Areas of Asimah Governorate
| Official English | Arabic | Gulf Arabic Transliteration | Year Established | Blocks | Population | Notes |
|---|---|---|---|---|---|---|
| Abdulla Al-Salem | ضاحية عبد الله السالم | Ð̣āḥyat Abdalla is-Sālim | 1963 | 4 | 13,098 | Often referred to simply as ið̣-Ð̣āḥya 'the suburb'. |
| Adailiya | العديلية | li-ʿDēlīya | 1963 | 4 | 11,006 |  |
| Al-Sour Gardens | حدائق السور | Hādiqat il-sūr | 1963 | 4 |  |  |
| Bnaid Al-Qar | بنيد القار | Bnēd il-Gār |  | 1 | 13,171 |  |
| Daiya | الدعية | id-Diʿīya | 1957 | 5 | 11,289 |  |
| Dasma | الدسمة | id-Dasma | 1954 | 6 | 12,455 |  |
| Doha | الدوحة | id-Dōḥa |  | 5 | 22,047 |  |
| Doha Port | ميناء الدوحة | Mina id-Dōḥa |  |  | 573 |  |
| Faiha | الفيحاء | il-Fēḥa | 1956 | 9 | 12,333 |  |
| Failaka Island | فيلكا | Fēliča |  |  | 147 | A historic island.
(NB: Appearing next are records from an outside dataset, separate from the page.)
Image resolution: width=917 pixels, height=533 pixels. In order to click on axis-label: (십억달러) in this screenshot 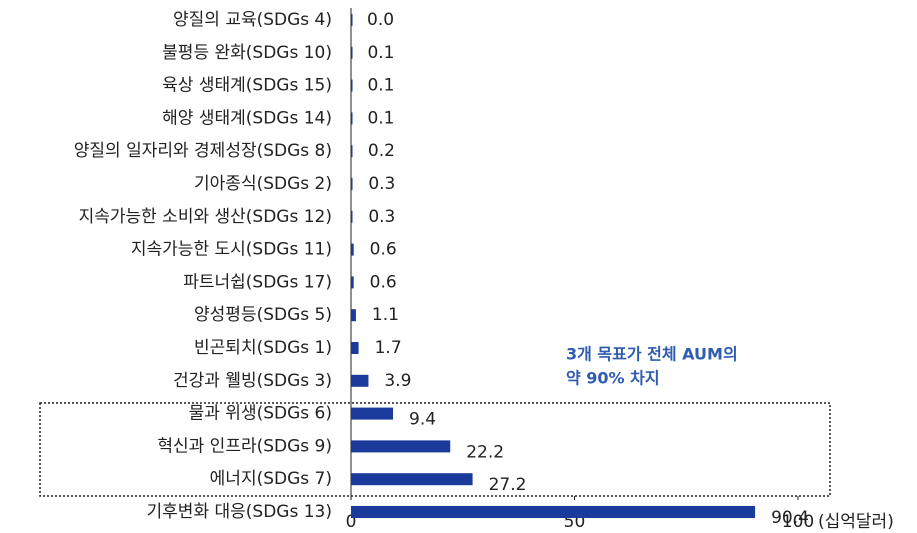, I will do `click(856, 522)`.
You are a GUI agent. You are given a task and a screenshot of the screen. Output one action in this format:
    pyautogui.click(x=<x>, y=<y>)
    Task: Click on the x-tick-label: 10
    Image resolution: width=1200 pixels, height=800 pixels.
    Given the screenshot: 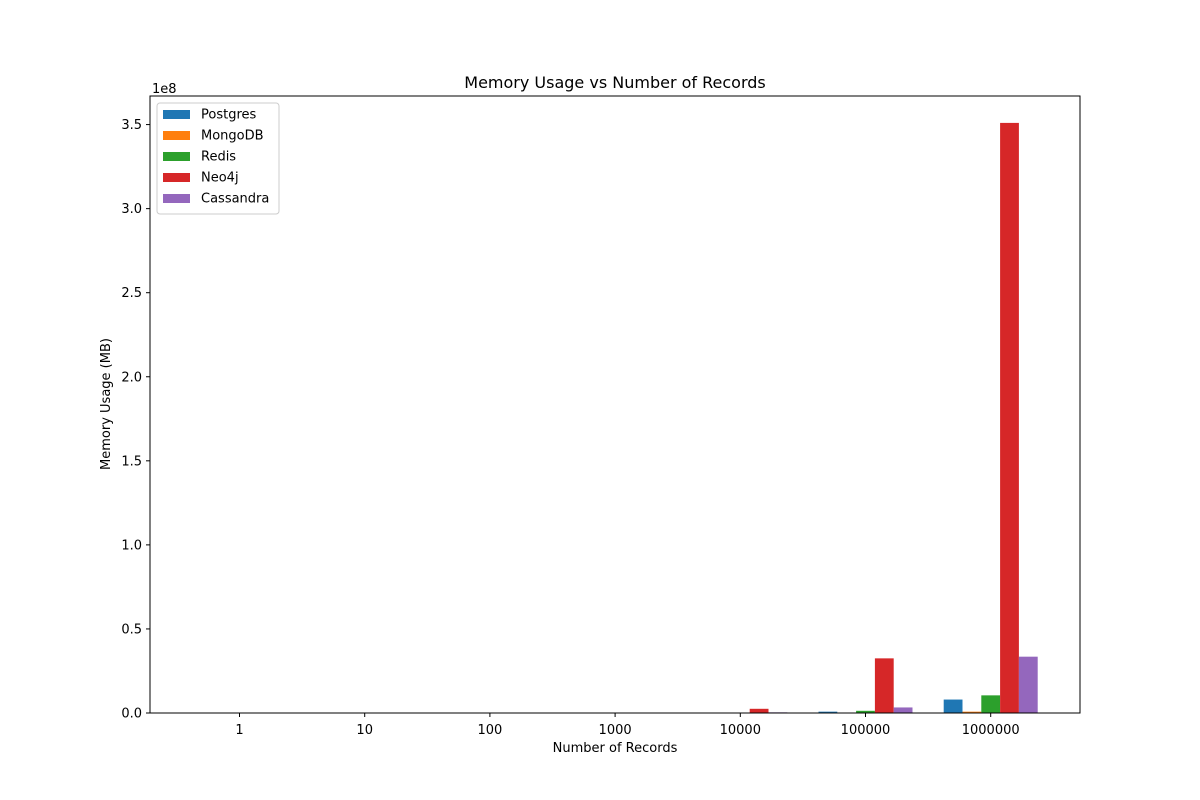 What is the action you would take?
    pyautogui.click(x=364, y=730)
    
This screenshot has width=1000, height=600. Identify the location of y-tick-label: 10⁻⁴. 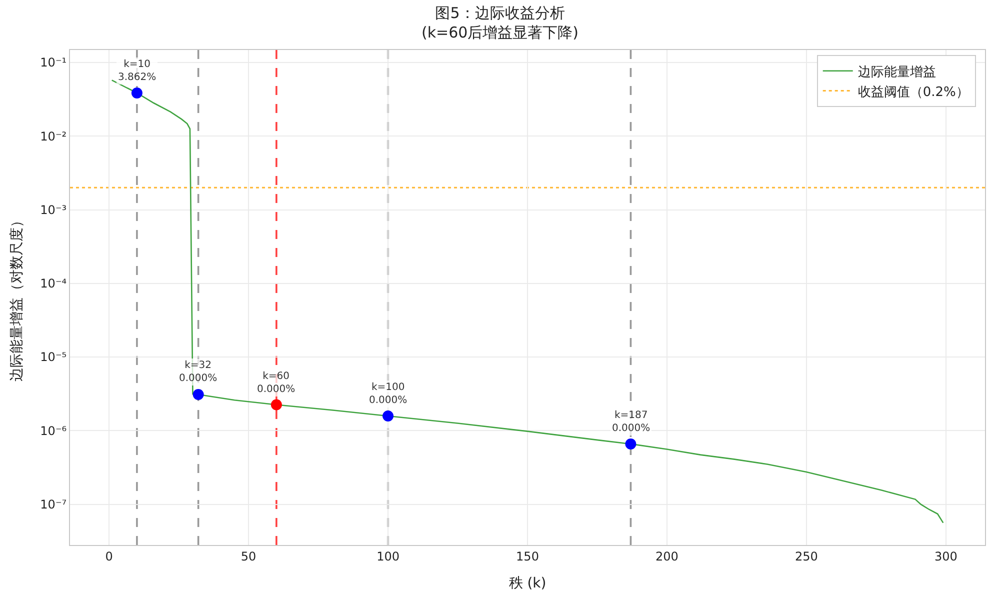
(54, 284).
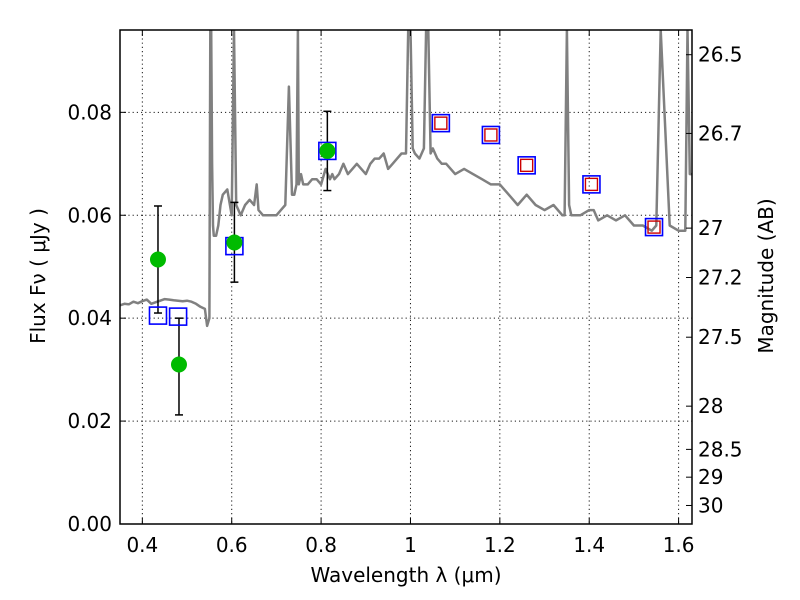 The height and width of the screenshot is (600, 800). What do you see at coordinates (710, 505) in the screenshot?
I see `y2-tick-label: 30` at bounding box center [710, 505].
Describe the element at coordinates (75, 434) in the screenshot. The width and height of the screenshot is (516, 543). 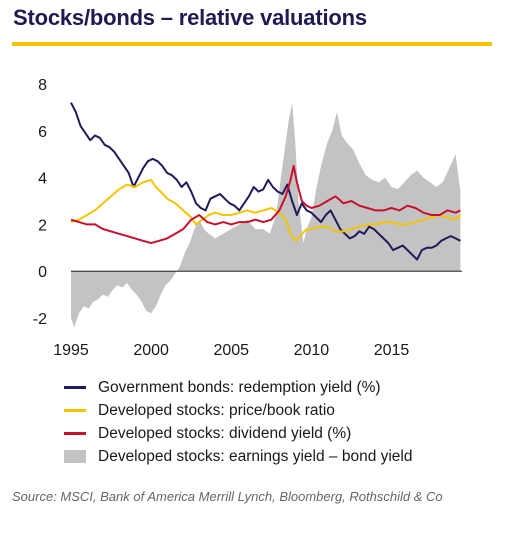
I see `legend-swatch-dividend` at that location.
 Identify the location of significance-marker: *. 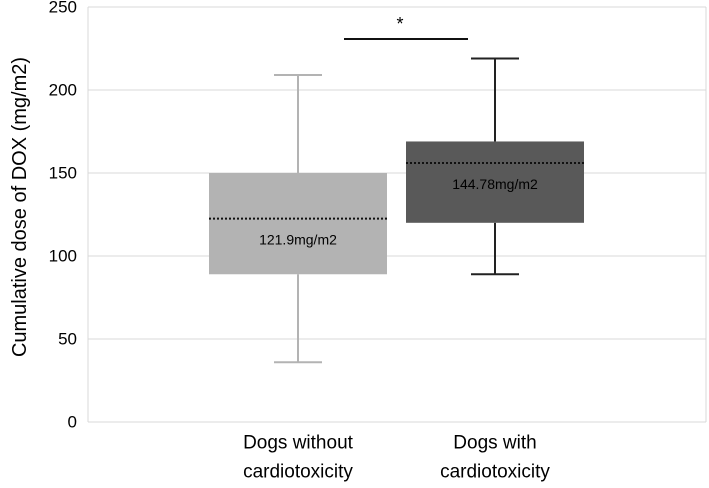
(406, 27).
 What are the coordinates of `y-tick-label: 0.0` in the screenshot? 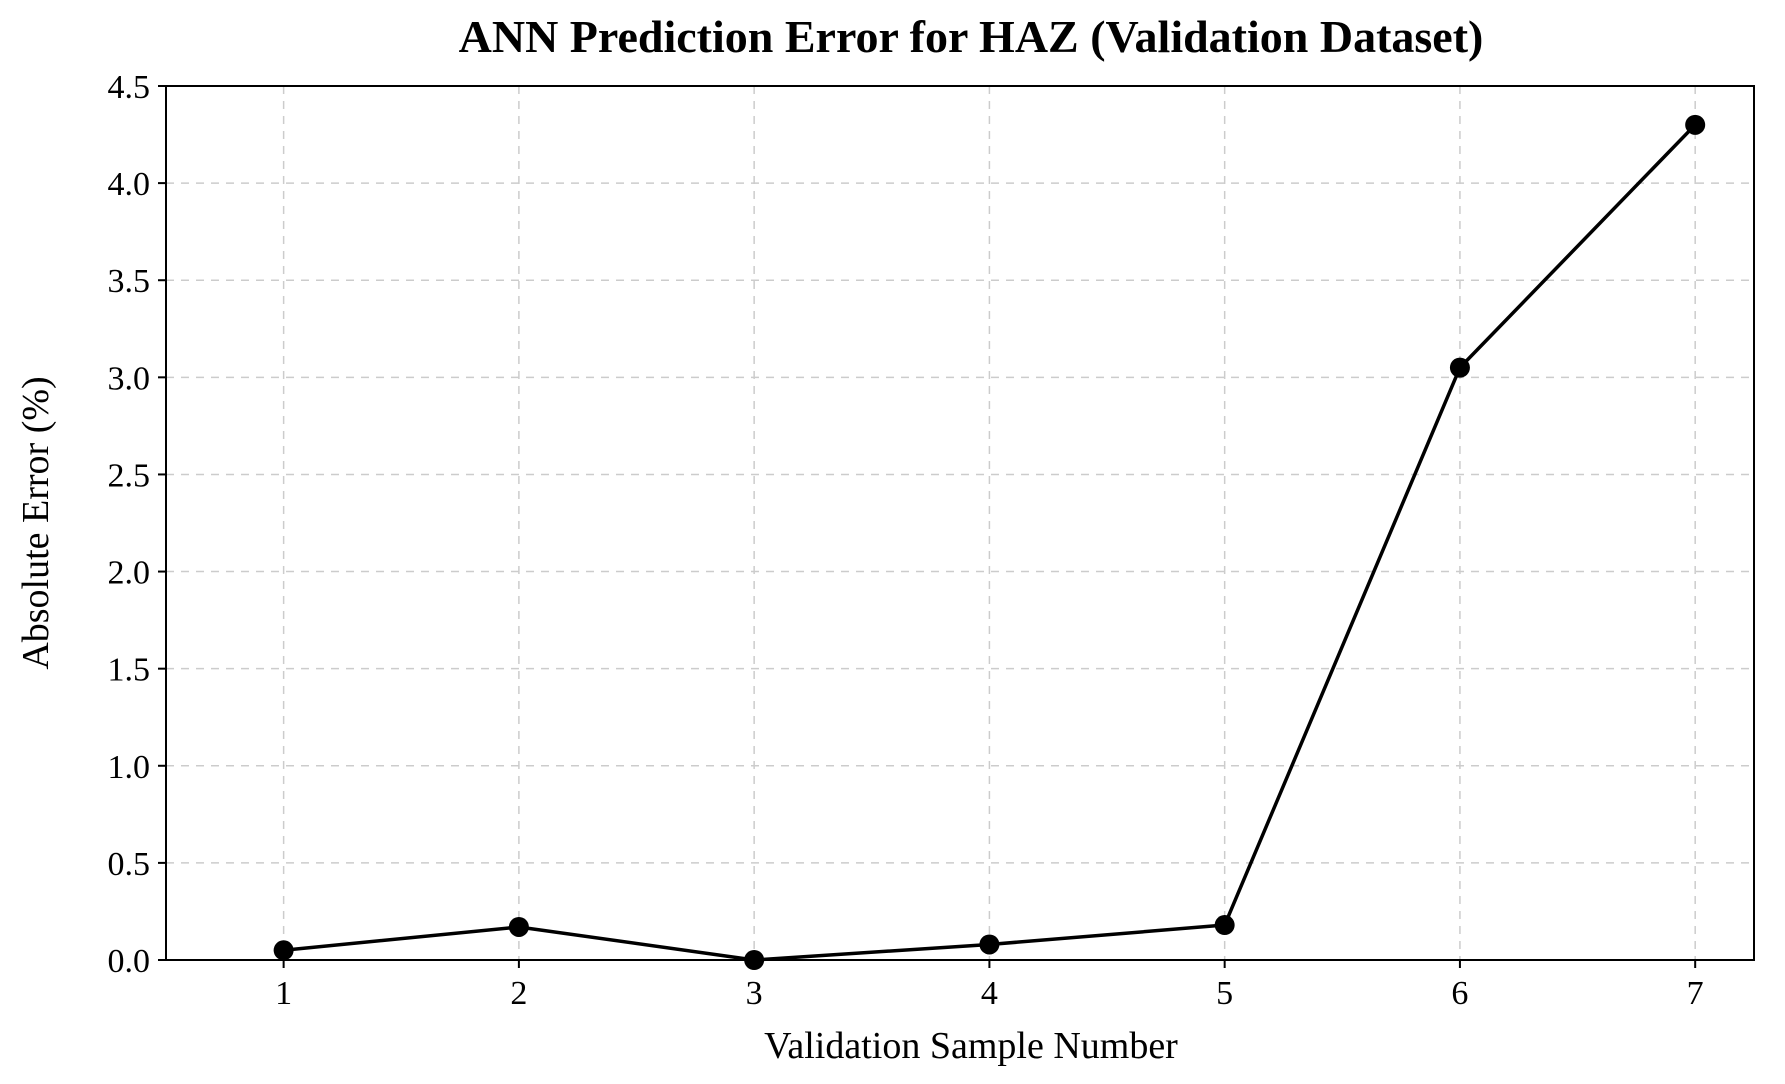 It's located at (130, 962).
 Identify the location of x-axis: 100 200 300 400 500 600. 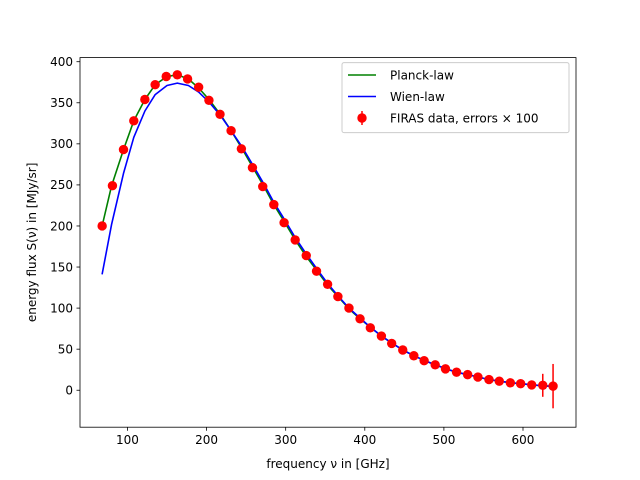
(325, 437).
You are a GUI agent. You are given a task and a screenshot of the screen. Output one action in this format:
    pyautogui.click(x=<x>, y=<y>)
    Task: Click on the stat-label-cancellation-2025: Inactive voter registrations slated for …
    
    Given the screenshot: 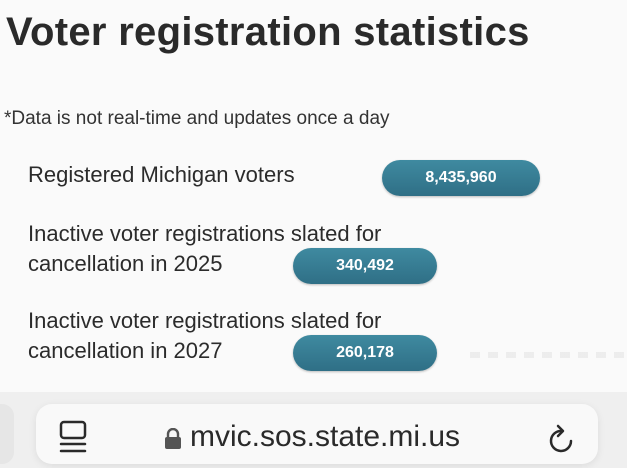 What is the action you would take?
    pyautogui.click(x=204, y=249)
    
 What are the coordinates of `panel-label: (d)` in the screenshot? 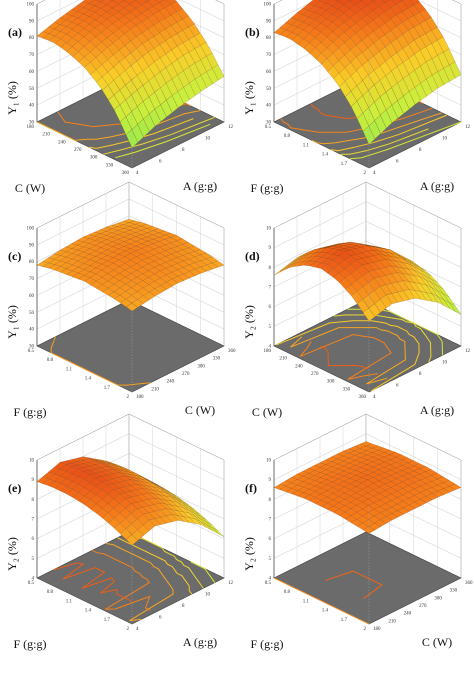 It's located at (252, 256).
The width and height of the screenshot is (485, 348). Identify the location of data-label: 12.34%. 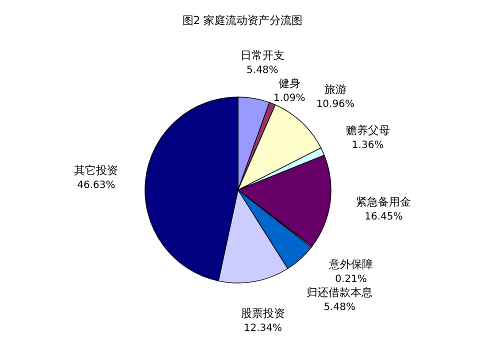
(263, 328).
Its name comes from Greek φυλάκιο(ν) - fylakio(n) 'outpost'. Used to be inhabited until the Iraqi invasion of Kuwait. Birthplace of Fēliča (sub)dialect of Kuwaiti Arabic. |
| Granada | غرناطة | Ġirnāṭa |  | 3 | 8,752 | It was named after the city of Granada in Spain. Appears officially in variant forms, including Granda and Ghornata. |
| Jibla | جِبْلَة |  |  | 15 | 4,772 |  |
| Kaifan | كيفان | Kēfān | 1955 | 7 | 17,300 |  |
| Khaldiya | الخالدية | il-Xāldīya | 1961 | 4 | 9,820 |  |
| Mansouriya | المنصورية | il-Manṣūrīya | 1965 | 2 | 5,589 | Location of Al-Arabi SC, one of the oldest sports clubs in Kuwait. |
| Mirqab | المرقاب | il-Mirqab |  | 3 | 3,699 |  |
| Nahdha | النهضة | in-Nahð̣a |  | 3 |  | Formerly East Sulaibikhat |
| North West Sulaibikhat | شمال غرب الصليبيخات | Šamāl Ġarb li-Ṣlēbixāt |  | 3 | 7,941 |  |
| Nuzha | النزهة | in-Nizha | 1963 | 3 | 8,372 |  |
| Qadsiya | القادسية | il-Qādsīya | 1958 | 9 | 14,389 |  |
| Qortuba | قرطبة | Qurṭuba |  | 5 | 28,736 | Named after Cordoba in Spain |
| Rawda | الروضة | ir-Rōð̣a | 1965 | 5 | 21,535 |  |
| Shamiya | الشامية | iš-Šāmīya | 1955 | 10 | 14,708 |  |
| Sharq | شرق | Šarq |  | 8 | 3,699 |  |
| Shuwaikh | الشويخ | li-Šwēx | 1954 | 8 | 3,012 |  |
| Shuwaikh Industrial Area | الشويخ الصناعية | li-Šwēx iṣ-Ṣināʿīya |  | 3 | 2,518 |  |
| Shuwaikh Port | ميناء الشويخ | Mina li-Šwēx |  | - | 185 |  |
| Sulaibikhat | الصليبخات | li-Ṣlēbixāt |  | 5 | 23,686 |  |
| Qairawan | القيروان | li-Qayrāwan |  |  | 15,200 |  |
| Surra | السرة | is-Sirra |  | 6 | 30,264 |  |
| Kuwait City | مدينه الكويت | Madinat Al-Kuwait |  |  | 0 |  |
| Miskan Island | جزيرة مسكان | Jazīrat Mīschan |  |  | 0 |  |
| Umm an Namil Island | جزيرة ام النمل | Jazīrat Umm in-Namil |  |  | 0 |  |
| Yarmouk | اليرموك | il-Yarmūk |  | 4 | 15,385 |  |

==Government==
Mr. Nasir Sabah Nasir Mubarak I was governor from 1962 until his death in 1979. Salim Sabah Nasir Mubarak became the next governor, circa 1979. Jabir Abdallah Jabir Abdallah II become governor in 1985. Thabit Al Muhanna became governor in 2014.